Instructions to follow: If a line in the records below contains the word "will", copy it.

Supplied records:
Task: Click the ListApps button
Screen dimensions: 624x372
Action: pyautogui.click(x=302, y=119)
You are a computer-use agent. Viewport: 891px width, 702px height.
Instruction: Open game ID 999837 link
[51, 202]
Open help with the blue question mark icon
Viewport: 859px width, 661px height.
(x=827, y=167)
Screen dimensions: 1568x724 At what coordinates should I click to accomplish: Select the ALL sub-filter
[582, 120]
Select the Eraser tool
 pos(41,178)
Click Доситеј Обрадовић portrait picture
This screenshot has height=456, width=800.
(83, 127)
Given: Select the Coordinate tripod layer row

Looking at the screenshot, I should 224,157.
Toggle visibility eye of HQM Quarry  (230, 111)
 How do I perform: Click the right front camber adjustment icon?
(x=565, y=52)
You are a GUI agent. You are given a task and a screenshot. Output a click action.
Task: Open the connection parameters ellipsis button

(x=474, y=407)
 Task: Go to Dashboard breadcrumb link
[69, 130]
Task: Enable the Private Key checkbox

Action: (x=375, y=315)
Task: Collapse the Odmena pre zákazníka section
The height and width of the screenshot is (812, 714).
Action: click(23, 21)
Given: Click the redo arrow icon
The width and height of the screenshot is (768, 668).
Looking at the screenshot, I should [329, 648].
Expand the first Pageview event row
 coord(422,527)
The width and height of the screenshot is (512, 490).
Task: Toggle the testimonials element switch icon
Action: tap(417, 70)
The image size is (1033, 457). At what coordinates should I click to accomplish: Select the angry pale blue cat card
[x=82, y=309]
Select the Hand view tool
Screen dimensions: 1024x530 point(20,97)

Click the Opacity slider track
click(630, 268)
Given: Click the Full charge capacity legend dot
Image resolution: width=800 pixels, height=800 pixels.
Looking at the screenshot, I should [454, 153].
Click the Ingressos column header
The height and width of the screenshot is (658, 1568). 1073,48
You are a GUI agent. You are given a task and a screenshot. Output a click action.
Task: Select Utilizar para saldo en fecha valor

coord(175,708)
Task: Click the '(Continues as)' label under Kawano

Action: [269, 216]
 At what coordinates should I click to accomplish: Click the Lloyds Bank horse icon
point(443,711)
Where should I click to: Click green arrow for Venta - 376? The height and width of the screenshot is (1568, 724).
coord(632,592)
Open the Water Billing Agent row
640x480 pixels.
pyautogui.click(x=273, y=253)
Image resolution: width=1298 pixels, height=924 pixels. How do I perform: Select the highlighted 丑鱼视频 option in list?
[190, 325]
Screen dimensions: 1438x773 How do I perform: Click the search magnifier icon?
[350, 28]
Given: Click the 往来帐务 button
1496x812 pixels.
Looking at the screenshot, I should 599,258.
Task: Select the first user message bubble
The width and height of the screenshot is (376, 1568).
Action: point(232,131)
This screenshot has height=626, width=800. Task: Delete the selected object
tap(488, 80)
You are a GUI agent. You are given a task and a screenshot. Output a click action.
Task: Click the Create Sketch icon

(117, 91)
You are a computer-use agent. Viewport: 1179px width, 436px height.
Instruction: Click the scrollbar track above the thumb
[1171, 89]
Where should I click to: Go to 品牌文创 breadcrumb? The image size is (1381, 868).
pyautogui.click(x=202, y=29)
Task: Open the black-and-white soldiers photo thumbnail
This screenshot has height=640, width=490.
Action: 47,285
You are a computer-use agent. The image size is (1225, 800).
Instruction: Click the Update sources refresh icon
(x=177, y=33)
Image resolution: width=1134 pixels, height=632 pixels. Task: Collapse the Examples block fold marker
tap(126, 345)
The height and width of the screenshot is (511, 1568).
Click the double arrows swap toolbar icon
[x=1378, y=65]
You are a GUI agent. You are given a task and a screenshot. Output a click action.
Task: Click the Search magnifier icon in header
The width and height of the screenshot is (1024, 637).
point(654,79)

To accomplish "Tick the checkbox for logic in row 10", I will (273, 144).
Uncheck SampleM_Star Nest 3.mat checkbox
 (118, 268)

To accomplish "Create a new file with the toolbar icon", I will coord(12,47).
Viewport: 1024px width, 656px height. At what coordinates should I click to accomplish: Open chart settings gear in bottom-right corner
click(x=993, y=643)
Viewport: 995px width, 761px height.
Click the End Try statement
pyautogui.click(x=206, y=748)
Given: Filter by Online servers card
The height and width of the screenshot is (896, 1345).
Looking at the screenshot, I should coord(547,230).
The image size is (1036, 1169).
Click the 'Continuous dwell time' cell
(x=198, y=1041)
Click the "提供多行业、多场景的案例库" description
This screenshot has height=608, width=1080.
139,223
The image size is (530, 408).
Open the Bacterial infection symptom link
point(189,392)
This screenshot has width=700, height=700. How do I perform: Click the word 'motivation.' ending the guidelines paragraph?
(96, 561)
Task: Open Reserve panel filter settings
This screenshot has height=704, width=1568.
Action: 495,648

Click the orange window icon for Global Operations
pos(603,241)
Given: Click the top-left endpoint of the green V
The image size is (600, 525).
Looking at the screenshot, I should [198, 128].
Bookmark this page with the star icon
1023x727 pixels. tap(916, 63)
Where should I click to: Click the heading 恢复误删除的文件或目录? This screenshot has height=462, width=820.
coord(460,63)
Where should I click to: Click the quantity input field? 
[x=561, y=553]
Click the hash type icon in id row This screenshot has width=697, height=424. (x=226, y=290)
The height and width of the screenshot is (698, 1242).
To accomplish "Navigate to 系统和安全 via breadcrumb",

Result below:
To accomplish "Tick the checkbox for logic in row 10", I will (273, 144).
To accomplish "Create a new file with the toolbar icon", I will coord(12,47).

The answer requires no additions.